L'ordonnance de clôture a été prononcée le 6 novembre 2014.
Sur ce
Il est de principe que le régime de la responsabilité du fait des produits défectueux exclut l'application d'autres régimes de responsabilité contractuelle ou extracontractuelle de droit commun fondés sur le défaut d'un produit qui n'offre pas la sécurité à laquelle on peut légitimement s'attendre, à l'exception de la responsabilité pour faute (distincte du défaut de sécurité du produit) et de la garantie des vices cachés.
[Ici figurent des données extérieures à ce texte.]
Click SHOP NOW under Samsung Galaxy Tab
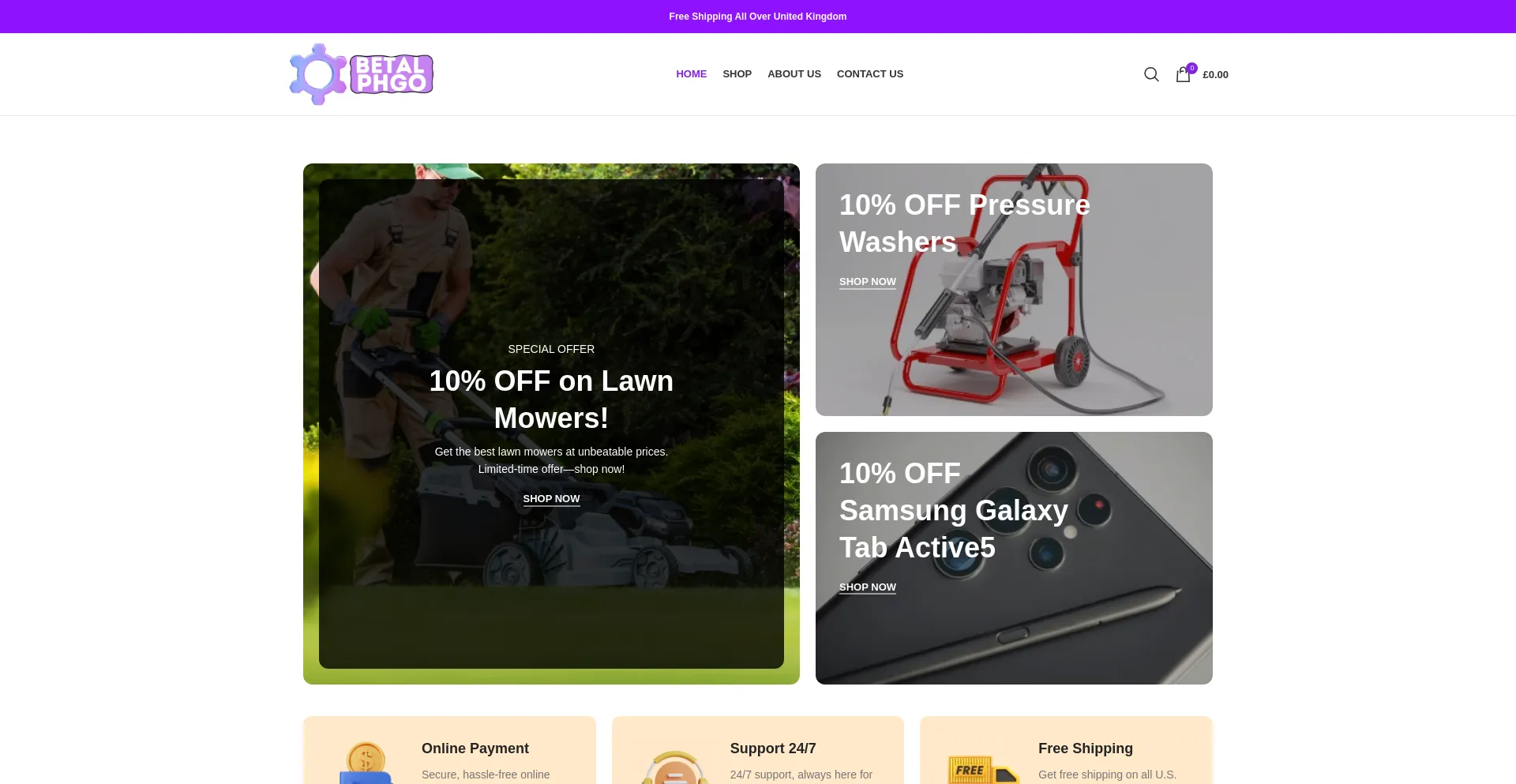Viewport: 1516px width, 784px height. coord(868,587)
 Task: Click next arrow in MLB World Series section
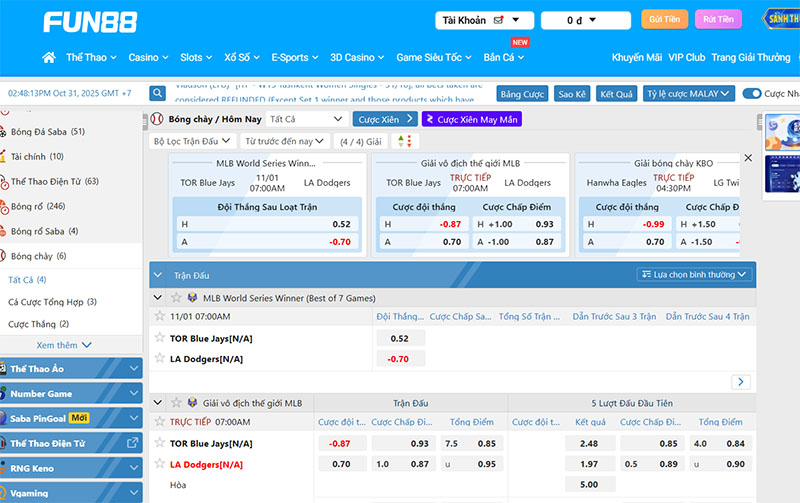(x=741, y=381)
La société Symbios ne saurait donc utilement solliciter, à titre subsidiaire, l'application du régime de responsabilité 'de droit commun' dans l'exposé de ses moyens sur le régime de preuve applicable au litige.
Elle indique d'ailleurs expressément agir à l'encontre de la société Metoxit, coproducteur du produit en cause, sur le fondement de l'article 1386-7 du Code civil et sollicite l'application du régime de prescription d'un an prévu par ce texte.
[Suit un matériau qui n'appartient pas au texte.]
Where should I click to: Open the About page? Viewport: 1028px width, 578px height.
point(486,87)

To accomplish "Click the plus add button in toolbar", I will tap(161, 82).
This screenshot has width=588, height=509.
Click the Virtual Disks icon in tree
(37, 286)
Aux termes de cette disposition, le recours du fournisseur contre le producteur obéit aux mêmes règles que la demande émanant de la victime directe du défaut ; il doit agir dans l'année suivant la date de sa citation en justice.
Ce texte ne précise pas que la citation en justice du fournisseur par la victime directe s'entend d'une citation " au fond ".
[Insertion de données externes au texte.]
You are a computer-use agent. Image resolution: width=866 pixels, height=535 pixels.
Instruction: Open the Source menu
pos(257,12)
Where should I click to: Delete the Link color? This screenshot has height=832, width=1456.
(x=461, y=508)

La société Symbios ne saurait utilement soutenir que le délai d'un an ne court qu'à compter de son assignation par la SNCF, employeur de M. Pluot, alors que celle-ci n'est pas la victime directe du dommage et que la société Symbios a antérieurement été assignée par M. Pluot en référé expertise le 16 octobre 2006, ce qui constitue le point de départ du délai qui lui était imparti pour mettre en cause la société Metoxit en sa qualité de fabricante de la tête de prothèse. Elle indique elle-même dans ses conclusions que la preuve de la rupture de la tête litigieuse était rapportée dans cette assignation en référé. La circonstance alléguée qu'elle a tardé à identifier son propre fournisseur du fait d'une erreur de numérotation de la pièce en cause est indifférente.
Sachant que ce n'est que le 10 mars 2010 qu'elle a fait assigner la société Metoxit, son action est prescrite.
La décision entreprise sera donc confirmée en toutes ses dispositions.
En cause d'appel, la société Symbios sera condamnée aux dépens et au paiement d'une indemnité de 2 000 euro à la société Metoxit au titre de ses frais irrépétibles.
Par ces motifs, La cour, statuant publiquement et contradictoirement, Confirme en toutes ses dispositions le jugement entrepris, Y ajoutant : Condamne la société Symbios aux dépens d'appel lesquels pourront être recouvrés dans les conditions de l'article 699 du Code de procédure civile, Condamne la société Symbios à payer à la société Metoxit la somme de 2 000 euro au titre de l'article 700 du Code de procédure civile. - prononcé publiquement par mise à disposition de l'arrêt au greffe de la cour, les parties en ayant été préalablement avisées dans les conditions prévues au deuxième alinéa de l'article 450 du Code de procédure civile.